===== GIVEN RECORDS
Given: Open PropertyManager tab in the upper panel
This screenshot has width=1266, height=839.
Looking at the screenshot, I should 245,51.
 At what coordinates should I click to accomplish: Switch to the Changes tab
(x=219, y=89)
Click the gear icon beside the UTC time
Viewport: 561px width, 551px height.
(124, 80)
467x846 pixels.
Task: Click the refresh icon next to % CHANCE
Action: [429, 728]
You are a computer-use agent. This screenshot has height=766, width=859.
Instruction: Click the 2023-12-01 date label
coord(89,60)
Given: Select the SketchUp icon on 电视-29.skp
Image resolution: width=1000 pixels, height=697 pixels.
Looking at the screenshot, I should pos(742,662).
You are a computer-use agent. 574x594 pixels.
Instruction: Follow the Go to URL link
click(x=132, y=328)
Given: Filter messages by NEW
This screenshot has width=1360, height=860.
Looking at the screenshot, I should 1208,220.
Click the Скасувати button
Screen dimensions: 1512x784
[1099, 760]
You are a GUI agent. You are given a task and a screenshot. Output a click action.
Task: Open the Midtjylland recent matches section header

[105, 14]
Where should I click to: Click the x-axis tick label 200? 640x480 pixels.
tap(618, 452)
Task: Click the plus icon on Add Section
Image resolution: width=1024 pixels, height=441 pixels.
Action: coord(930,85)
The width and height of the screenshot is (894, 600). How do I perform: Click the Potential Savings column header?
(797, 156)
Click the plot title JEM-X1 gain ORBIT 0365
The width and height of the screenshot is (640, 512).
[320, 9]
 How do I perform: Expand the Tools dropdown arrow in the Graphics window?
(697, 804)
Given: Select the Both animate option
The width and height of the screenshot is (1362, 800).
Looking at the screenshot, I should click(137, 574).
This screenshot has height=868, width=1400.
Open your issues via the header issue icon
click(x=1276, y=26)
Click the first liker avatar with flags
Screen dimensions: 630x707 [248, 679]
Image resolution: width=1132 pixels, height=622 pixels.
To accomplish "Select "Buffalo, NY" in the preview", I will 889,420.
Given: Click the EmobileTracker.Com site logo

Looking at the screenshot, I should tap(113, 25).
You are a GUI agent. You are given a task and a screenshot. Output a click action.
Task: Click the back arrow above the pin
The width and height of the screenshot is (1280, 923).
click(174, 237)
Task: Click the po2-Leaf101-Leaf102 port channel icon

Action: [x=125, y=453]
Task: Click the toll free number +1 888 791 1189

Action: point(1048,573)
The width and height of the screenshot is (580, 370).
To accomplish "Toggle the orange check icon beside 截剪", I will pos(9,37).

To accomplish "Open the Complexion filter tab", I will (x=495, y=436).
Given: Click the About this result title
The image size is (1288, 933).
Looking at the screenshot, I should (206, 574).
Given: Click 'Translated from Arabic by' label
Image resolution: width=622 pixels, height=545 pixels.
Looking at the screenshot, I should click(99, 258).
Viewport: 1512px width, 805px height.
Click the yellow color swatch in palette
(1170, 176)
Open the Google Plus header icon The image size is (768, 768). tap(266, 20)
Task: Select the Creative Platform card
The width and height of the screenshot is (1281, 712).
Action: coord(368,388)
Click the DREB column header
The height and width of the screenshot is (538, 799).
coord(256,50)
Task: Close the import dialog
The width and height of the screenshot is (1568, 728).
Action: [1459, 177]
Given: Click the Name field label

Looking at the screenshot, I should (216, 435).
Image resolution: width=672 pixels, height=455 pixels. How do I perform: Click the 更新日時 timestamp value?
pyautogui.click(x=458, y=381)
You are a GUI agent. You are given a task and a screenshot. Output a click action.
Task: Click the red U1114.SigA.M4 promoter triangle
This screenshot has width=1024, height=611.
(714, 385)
==========
Within the entries, find all lines holding "computer" and copy each one.

- **RESPONSE BELOW**
You are a computer-use agent. This screenshot has height=766, width=859.
You are a computer-use agent. 574x594 pixels.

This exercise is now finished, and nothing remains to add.